▶ _Brief_
Give again, word for word, every line in the entries below from the line with "Expand the Scripting" up to and including the line with "Given: Click the", and no other line.

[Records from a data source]

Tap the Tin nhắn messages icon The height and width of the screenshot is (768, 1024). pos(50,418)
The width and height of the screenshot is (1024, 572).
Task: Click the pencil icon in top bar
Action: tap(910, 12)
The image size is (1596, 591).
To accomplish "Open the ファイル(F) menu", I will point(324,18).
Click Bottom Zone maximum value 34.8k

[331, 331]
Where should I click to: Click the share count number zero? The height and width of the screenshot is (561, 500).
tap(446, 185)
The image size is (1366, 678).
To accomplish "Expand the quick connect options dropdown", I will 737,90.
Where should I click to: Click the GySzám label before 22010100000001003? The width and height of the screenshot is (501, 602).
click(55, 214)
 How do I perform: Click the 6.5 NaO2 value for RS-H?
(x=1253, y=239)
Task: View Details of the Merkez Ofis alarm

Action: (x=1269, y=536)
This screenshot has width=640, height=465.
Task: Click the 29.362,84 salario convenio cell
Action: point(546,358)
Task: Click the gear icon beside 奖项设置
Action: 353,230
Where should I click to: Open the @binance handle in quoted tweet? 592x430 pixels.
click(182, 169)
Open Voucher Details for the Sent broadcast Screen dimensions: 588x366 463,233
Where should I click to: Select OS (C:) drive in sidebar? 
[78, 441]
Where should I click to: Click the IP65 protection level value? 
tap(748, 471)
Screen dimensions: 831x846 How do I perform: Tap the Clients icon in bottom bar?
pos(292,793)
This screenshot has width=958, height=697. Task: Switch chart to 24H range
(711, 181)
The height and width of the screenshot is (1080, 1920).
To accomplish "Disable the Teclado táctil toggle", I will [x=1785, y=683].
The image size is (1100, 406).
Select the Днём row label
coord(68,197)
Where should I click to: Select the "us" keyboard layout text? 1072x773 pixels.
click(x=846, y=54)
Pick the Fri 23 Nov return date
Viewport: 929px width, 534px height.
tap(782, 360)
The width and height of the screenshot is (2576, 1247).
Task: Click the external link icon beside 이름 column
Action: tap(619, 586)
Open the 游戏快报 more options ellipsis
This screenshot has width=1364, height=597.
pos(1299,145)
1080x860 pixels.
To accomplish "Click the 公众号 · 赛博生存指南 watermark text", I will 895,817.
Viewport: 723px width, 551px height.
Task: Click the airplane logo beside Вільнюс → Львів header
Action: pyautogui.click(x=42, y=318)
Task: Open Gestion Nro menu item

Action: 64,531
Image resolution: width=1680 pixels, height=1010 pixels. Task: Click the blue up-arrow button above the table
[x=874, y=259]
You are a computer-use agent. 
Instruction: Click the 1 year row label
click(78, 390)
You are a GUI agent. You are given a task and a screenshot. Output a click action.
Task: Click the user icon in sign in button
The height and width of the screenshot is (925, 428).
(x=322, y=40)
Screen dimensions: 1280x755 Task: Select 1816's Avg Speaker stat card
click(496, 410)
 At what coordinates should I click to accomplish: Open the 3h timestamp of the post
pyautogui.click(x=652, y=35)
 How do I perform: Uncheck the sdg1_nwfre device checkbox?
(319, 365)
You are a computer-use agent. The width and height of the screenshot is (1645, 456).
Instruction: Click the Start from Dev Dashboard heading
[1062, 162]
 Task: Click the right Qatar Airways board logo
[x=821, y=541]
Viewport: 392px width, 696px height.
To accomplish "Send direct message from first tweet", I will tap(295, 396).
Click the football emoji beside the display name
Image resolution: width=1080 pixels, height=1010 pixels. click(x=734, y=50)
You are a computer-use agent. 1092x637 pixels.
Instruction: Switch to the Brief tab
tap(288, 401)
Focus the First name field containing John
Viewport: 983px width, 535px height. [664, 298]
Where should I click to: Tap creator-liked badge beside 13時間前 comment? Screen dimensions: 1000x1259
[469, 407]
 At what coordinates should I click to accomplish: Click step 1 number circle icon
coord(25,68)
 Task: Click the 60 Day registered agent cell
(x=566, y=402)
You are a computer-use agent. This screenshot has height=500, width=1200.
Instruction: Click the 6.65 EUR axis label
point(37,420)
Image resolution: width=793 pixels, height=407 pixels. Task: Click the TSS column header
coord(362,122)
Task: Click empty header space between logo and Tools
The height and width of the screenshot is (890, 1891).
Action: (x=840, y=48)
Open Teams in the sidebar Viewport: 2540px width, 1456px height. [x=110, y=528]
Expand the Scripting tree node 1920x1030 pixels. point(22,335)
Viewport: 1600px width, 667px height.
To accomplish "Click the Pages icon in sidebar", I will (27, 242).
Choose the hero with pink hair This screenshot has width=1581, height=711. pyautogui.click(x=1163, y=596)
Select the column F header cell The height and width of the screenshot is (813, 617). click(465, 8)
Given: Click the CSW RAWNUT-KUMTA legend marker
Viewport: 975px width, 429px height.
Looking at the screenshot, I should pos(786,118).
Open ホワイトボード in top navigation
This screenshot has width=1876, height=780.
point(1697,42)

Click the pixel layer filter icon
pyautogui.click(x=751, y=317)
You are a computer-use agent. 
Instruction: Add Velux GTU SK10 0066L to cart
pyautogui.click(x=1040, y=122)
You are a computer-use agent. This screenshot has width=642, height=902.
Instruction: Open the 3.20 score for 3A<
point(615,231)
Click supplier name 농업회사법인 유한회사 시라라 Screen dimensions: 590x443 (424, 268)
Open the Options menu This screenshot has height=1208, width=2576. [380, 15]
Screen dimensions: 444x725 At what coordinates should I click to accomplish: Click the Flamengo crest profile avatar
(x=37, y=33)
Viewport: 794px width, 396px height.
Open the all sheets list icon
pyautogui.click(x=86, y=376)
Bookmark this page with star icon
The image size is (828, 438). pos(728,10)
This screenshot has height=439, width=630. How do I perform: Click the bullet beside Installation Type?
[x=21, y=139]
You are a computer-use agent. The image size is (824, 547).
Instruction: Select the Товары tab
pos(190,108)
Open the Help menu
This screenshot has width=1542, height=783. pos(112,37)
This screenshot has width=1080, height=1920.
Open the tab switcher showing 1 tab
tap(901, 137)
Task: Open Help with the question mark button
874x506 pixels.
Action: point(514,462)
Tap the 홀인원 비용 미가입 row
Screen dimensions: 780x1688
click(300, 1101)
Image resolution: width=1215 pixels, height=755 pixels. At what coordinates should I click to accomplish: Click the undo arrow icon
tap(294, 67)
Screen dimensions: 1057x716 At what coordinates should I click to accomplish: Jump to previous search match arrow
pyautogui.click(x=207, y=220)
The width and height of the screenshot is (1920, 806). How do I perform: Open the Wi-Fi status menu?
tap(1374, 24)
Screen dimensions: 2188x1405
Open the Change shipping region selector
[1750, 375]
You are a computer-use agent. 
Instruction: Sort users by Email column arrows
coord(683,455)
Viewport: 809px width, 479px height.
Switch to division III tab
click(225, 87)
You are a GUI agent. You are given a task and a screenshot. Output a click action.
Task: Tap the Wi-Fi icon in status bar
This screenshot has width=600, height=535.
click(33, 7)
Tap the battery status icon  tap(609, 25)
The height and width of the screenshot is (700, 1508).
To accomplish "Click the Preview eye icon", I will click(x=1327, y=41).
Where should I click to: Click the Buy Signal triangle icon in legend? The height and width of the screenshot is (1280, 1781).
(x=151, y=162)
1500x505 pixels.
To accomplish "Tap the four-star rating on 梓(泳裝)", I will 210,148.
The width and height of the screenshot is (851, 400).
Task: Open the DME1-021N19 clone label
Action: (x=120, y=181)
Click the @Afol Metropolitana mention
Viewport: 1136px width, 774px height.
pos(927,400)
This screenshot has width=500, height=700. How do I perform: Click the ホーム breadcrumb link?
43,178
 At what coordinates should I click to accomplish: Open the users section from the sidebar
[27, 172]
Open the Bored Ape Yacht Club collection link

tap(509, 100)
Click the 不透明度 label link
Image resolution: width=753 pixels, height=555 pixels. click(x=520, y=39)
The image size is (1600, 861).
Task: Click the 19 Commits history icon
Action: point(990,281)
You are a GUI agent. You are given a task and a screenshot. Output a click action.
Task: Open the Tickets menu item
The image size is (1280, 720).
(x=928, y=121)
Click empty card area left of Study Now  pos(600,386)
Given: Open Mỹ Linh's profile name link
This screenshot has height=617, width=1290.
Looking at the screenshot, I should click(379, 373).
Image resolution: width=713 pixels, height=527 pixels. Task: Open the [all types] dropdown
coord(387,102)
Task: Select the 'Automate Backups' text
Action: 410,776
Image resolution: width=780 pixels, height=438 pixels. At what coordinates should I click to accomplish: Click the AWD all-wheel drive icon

▶ _Solution for this problem_
Expand the Scripting tree node 1920x1030 pixels. point(22,335)
Viewport: 1600px width, 667px height.
To accomplish "Click the Pages icon in sidebar", I will (27, 242).
Choose the hero with pink hair This screenshot has width=1581, height=711. pyautogui.click(x=1163, y=596)
Select the column F header cell The height and width of the screenshot is (813, 617). click(465, 8)
Given: Click the CSW RAWNUT-KUMTA legend marker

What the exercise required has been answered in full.